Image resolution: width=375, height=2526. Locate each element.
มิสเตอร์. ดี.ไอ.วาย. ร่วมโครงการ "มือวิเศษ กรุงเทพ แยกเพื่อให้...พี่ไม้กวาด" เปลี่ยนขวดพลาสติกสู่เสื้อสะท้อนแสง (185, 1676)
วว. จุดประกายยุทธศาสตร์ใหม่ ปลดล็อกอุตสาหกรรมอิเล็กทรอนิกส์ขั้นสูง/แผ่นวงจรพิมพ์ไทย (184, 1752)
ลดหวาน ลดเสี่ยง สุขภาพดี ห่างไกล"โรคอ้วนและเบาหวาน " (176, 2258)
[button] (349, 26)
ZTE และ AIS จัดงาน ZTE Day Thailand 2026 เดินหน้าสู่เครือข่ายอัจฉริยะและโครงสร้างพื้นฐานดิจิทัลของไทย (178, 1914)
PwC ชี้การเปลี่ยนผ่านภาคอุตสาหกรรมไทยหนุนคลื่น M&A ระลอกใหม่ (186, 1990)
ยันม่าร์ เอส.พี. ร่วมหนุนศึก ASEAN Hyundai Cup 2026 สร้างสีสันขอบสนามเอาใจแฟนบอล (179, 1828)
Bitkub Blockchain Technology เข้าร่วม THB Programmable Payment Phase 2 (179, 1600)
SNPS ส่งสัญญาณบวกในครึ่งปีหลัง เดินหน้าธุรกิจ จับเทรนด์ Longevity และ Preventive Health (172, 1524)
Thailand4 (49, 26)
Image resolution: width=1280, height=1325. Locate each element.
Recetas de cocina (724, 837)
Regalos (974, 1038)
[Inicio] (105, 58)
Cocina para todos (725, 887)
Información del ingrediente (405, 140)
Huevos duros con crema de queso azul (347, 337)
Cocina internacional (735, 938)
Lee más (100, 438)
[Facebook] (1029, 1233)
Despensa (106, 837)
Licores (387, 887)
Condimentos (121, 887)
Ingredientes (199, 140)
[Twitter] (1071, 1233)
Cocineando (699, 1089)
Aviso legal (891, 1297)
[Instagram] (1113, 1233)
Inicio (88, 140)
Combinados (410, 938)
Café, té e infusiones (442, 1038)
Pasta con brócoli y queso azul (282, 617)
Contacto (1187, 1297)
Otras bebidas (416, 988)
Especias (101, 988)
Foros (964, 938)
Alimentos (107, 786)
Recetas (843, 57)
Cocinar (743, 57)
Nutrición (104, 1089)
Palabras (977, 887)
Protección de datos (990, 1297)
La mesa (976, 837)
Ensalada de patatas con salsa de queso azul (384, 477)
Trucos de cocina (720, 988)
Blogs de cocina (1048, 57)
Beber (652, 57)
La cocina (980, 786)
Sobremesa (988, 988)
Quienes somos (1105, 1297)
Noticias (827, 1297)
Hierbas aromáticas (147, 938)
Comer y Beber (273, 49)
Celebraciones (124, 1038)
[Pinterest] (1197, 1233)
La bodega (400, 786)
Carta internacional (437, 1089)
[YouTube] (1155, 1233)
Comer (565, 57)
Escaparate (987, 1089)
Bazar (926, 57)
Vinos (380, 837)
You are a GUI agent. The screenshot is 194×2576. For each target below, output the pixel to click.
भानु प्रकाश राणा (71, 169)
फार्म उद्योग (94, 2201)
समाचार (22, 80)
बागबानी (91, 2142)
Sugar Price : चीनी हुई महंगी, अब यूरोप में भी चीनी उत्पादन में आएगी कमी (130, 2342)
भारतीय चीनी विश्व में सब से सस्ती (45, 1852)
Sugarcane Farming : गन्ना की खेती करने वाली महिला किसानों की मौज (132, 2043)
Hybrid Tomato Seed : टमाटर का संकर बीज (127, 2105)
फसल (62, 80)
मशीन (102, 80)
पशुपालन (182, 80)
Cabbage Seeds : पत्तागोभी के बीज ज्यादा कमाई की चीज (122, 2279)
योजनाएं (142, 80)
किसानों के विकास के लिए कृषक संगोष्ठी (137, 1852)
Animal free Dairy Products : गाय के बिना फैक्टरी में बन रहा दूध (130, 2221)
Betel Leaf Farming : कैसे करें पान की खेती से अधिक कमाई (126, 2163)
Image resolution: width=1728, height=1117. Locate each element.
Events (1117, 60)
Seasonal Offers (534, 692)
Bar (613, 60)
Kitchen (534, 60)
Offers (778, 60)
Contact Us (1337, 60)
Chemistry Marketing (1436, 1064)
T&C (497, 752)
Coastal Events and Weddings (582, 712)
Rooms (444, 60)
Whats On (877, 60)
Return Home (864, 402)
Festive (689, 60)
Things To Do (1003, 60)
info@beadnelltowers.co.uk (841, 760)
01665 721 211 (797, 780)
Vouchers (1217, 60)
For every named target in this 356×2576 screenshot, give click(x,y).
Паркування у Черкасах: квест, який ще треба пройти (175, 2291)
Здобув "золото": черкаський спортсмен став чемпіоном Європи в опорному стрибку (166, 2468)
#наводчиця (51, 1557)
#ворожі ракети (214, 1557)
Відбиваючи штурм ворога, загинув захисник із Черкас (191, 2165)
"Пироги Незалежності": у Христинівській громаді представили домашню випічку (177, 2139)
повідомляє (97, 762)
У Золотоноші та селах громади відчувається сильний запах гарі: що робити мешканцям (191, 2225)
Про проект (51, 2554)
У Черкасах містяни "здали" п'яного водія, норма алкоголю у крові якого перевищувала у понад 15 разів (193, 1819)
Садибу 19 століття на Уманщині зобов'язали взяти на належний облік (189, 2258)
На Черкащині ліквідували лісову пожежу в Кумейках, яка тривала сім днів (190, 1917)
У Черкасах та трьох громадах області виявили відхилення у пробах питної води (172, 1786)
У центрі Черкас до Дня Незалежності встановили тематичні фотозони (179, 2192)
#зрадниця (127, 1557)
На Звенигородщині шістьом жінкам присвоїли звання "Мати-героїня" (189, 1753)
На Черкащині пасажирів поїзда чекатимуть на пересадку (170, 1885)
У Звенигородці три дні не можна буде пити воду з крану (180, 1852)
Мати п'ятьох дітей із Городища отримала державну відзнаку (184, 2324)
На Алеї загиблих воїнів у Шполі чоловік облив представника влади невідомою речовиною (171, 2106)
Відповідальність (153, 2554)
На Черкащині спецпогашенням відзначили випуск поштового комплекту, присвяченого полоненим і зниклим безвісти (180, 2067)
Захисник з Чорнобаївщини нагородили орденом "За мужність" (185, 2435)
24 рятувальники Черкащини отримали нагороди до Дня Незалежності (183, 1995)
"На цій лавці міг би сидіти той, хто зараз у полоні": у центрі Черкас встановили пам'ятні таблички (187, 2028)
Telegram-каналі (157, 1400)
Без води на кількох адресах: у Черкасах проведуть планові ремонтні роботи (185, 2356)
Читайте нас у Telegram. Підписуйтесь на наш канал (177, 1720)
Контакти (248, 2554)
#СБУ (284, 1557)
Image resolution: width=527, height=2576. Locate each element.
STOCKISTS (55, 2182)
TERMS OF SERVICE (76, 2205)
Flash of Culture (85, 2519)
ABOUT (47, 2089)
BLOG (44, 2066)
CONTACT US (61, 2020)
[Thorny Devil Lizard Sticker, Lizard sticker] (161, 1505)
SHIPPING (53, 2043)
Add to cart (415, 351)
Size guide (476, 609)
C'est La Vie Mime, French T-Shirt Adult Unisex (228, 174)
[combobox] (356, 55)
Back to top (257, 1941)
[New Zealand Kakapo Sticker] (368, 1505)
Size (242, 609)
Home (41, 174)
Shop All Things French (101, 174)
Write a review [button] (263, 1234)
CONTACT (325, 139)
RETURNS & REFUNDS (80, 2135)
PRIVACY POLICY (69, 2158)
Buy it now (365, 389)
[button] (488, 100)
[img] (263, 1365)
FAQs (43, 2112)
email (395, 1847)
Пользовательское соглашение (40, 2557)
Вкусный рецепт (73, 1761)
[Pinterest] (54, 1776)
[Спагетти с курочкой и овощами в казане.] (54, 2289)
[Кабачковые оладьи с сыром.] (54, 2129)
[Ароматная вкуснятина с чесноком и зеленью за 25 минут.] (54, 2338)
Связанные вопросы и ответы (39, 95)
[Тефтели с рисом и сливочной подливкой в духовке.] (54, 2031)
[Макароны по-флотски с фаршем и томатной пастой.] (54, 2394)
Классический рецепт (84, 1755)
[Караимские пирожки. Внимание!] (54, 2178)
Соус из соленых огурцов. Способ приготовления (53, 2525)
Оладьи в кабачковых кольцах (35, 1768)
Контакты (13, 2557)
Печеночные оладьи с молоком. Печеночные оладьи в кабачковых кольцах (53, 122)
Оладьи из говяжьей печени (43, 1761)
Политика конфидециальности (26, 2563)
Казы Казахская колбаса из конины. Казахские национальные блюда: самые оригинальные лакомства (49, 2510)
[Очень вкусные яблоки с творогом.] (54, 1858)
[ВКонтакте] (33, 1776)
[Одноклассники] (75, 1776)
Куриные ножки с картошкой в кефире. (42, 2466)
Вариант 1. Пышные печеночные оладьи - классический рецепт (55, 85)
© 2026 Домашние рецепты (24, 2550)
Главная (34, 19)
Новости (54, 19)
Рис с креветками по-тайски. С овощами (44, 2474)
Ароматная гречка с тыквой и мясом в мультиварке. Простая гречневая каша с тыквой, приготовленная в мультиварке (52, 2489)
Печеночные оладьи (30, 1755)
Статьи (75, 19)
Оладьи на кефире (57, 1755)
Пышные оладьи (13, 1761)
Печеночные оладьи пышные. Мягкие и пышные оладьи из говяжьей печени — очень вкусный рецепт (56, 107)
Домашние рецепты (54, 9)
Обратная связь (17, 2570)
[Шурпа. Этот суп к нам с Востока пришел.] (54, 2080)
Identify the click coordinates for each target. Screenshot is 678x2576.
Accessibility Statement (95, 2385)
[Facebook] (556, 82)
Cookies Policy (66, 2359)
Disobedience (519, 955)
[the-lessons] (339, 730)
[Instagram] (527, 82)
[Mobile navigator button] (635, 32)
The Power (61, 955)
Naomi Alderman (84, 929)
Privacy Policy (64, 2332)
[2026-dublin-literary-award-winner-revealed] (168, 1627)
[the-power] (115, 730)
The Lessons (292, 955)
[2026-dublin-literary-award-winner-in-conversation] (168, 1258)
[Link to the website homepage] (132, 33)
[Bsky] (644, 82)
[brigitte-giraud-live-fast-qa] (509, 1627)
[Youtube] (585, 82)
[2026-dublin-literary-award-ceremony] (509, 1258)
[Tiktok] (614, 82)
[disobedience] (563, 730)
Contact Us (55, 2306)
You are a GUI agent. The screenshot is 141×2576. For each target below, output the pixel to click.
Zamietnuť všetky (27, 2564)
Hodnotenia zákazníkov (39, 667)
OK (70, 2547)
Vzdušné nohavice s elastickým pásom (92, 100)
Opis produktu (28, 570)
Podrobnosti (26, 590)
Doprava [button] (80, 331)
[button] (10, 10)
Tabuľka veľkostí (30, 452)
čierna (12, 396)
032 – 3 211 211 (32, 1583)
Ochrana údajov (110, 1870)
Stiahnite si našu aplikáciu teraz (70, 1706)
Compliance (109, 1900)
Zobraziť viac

▸ The problem: The response should hold exactly the lines starting at the line with "Coastal Events and Weddings (582, 712)" and ending at the line with "повідомляє (97, 762)", and no other line of the material above.

▸ Solution to the exercise:
Coastal Events and Weddings (582, 712)
Rooms (444, 60)
Whats On (877, 60)
Return Home (864, 402)
Festive (689, 60)
Things To Do (1003, 60)
info@beadnelltowers.co.uk (841, 760)
01665 721 211 (797, 780)
Vouchers (1217, 60)
For every named target in this 356×2576 screenshot, give click(x,y).
Паркування у Черкасах: квест, який ще треба пройти (175, 2291)
Здобув "золото": черкаський спортсмен став чемпіоном Європи в опорному стрибку (166, 2468)
#наводчиця (51, 1557)
#ворожі ракети (214, 1557)
Відбиваючи штурм ворога, загинув захисник із Черкас (191, 2165)
"Пироги Незалежності": у Христинівській громаді представили домашню випічку (177, 2139)
повідомляє (97, 762)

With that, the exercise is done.